This new asymmetric MOSFET is fully embedded in the conventional foundry logic process without any additional process step or extra cost. The asymmetric-LDD MOS transistor has higher drain breakdown voltage. The structure comparison of (a) the new asymmetric-LDD MOS transistor and (b) conventional MOS transistor are shown schematically in Fig. 3.8. The LDD region at the drain size was removed that is the major difference to conventional MOS. This large improvement of breakdown voltage is due to the designed wide depletion region beneath the spacer region and between the drain and substrate. Such wide depletion region in the new design can support significantly larger reverse-biased drain voltage than conventional case. Figure 3.9 shows the comparison of DC drain breakdown voltage for conventional and asymmetric-LDD MOS transistor. For conventional MOS, the breakdown voltage is 3.5V. In sharp contrast, the breakdown voltage of asymmetric-LDD MOS is increased to 6.9V. So we can use the asymmetric-LDD MOS in our switch design to improve power-handling capability because we could apply higher dc voltage to the drain of the shunt MOSFET.
Fig. 3.8 Device structures of (a) an asymmetric-LDD MOS transistor and (b) a conventional MOS transistor.

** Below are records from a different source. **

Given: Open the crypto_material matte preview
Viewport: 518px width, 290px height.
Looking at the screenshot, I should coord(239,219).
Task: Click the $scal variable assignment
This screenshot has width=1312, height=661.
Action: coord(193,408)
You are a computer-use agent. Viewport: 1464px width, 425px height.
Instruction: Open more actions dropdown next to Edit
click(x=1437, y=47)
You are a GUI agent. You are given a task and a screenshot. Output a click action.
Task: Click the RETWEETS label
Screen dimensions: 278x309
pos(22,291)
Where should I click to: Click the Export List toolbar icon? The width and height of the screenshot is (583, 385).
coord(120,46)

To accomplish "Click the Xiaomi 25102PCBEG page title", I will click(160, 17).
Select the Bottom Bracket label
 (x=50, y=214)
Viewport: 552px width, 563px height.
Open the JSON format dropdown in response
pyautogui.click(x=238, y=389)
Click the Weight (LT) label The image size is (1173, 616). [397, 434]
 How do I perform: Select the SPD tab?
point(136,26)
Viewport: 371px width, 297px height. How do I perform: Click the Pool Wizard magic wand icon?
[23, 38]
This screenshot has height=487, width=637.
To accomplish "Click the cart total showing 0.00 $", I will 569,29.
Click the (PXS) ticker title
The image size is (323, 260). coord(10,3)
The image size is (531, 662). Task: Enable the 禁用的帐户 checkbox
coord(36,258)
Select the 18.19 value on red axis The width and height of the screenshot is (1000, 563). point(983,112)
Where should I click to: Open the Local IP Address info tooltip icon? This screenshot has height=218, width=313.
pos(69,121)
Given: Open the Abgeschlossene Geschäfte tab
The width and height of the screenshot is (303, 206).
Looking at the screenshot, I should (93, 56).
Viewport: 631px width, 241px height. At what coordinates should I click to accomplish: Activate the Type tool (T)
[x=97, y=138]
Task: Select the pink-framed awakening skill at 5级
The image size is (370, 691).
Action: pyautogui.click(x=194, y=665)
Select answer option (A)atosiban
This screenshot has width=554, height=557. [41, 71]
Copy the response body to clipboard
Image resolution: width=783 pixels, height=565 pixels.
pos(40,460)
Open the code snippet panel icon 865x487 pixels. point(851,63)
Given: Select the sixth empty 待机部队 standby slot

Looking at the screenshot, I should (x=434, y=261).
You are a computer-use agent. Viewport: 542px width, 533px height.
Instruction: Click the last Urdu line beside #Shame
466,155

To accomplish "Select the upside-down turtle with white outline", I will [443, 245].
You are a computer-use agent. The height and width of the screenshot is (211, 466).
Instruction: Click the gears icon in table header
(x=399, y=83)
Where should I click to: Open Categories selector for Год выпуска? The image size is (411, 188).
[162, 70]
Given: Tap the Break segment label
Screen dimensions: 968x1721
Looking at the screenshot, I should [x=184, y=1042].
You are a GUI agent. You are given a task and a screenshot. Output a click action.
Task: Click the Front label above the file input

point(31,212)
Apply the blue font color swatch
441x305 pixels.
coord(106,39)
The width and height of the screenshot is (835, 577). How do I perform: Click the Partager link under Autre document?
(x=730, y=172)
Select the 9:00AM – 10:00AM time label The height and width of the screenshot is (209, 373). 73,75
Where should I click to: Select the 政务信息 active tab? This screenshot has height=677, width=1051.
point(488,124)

0 1 2 3 4 5 6 7 8 0.00 0.02 0.04 0.06 0.08 0.10 Drain Current ( μ A/ μ m) Drain Voltage (V) C onven tional A sym m etric-LD D
Fig. 3.9 Comparison of drain breakdown voltage for conventional and asymmetric-LDD MOS transistor.
T/R Switch Circuit
4.1 Circuit Topology
Fig. 4.1 shows the circuit schematic. This circuit was designed with Agilent Advanced Design System (ADS), and implemented in TSMC 0.18μm RF CMOS technology. Due to the different requirements in the TX mode and the RX mode, the switch is designed to be asymmetric. The T/R switch was designed by series-shunt topology using body-floating technique and asymmetric-LDD MOS transistor.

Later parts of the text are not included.